[Collected data entries]
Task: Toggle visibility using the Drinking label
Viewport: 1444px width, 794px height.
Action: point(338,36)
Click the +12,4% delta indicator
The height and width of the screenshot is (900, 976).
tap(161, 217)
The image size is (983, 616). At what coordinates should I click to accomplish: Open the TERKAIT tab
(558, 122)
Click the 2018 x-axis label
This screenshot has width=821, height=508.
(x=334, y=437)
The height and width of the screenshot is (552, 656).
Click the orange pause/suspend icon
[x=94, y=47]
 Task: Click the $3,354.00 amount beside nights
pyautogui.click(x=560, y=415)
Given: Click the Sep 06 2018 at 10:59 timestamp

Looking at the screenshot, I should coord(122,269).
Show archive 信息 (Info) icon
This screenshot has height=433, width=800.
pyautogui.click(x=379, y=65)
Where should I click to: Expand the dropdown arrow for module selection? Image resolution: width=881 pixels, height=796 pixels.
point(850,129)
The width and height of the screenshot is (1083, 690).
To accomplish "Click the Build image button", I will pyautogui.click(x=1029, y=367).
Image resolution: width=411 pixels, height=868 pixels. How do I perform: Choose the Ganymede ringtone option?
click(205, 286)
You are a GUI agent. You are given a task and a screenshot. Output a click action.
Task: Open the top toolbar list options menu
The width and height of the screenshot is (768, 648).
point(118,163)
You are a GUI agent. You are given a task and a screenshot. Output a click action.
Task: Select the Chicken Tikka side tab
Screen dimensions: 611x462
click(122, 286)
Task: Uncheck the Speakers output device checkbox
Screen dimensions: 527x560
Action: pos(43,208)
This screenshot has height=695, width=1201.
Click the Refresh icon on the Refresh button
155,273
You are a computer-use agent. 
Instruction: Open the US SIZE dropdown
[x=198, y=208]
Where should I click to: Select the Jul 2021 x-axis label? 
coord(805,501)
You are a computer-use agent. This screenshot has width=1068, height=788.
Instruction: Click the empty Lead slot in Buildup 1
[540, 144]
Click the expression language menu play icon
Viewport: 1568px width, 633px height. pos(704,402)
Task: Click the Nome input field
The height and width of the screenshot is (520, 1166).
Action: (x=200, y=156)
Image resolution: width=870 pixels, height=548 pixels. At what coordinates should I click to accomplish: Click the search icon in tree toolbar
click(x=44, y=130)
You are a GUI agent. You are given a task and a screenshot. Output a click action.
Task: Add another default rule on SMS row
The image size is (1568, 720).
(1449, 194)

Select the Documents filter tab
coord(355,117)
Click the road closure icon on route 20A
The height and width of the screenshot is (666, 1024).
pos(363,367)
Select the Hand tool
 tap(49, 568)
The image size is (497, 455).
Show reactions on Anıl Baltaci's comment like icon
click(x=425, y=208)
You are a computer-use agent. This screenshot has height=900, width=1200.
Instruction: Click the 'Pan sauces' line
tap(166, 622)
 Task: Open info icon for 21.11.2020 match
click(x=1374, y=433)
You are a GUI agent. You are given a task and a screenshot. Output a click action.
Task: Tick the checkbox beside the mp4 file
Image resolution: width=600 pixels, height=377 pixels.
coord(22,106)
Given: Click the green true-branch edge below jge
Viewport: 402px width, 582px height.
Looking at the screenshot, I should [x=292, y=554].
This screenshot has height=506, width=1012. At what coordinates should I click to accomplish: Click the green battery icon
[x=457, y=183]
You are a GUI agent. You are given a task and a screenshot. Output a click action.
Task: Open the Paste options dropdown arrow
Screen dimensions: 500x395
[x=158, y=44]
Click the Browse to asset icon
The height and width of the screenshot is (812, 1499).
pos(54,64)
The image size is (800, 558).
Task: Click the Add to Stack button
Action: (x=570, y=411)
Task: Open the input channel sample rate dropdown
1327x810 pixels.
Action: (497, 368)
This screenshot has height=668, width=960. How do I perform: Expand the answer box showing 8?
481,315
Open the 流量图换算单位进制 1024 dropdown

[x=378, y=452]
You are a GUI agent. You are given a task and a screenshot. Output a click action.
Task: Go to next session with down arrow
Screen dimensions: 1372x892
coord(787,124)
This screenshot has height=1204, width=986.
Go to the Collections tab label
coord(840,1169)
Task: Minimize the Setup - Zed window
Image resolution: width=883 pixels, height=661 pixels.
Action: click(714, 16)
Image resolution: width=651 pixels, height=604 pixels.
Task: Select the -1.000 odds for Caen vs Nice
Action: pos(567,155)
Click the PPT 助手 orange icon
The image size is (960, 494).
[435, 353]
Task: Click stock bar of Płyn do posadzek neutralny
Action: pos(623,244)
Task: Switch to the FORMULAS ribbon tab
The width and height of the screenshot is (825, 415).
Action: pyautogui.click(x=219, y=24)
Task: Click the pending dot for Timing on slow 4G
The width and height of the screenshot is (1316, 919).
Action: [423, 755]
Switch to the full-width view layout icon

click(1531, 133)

- **Directions**
Extract every line above containing the word "checkbox".

- **Answer box**
Task: Uncheck the Speakers output device checkbox
Task: Tick the checkbox beside the mp4 file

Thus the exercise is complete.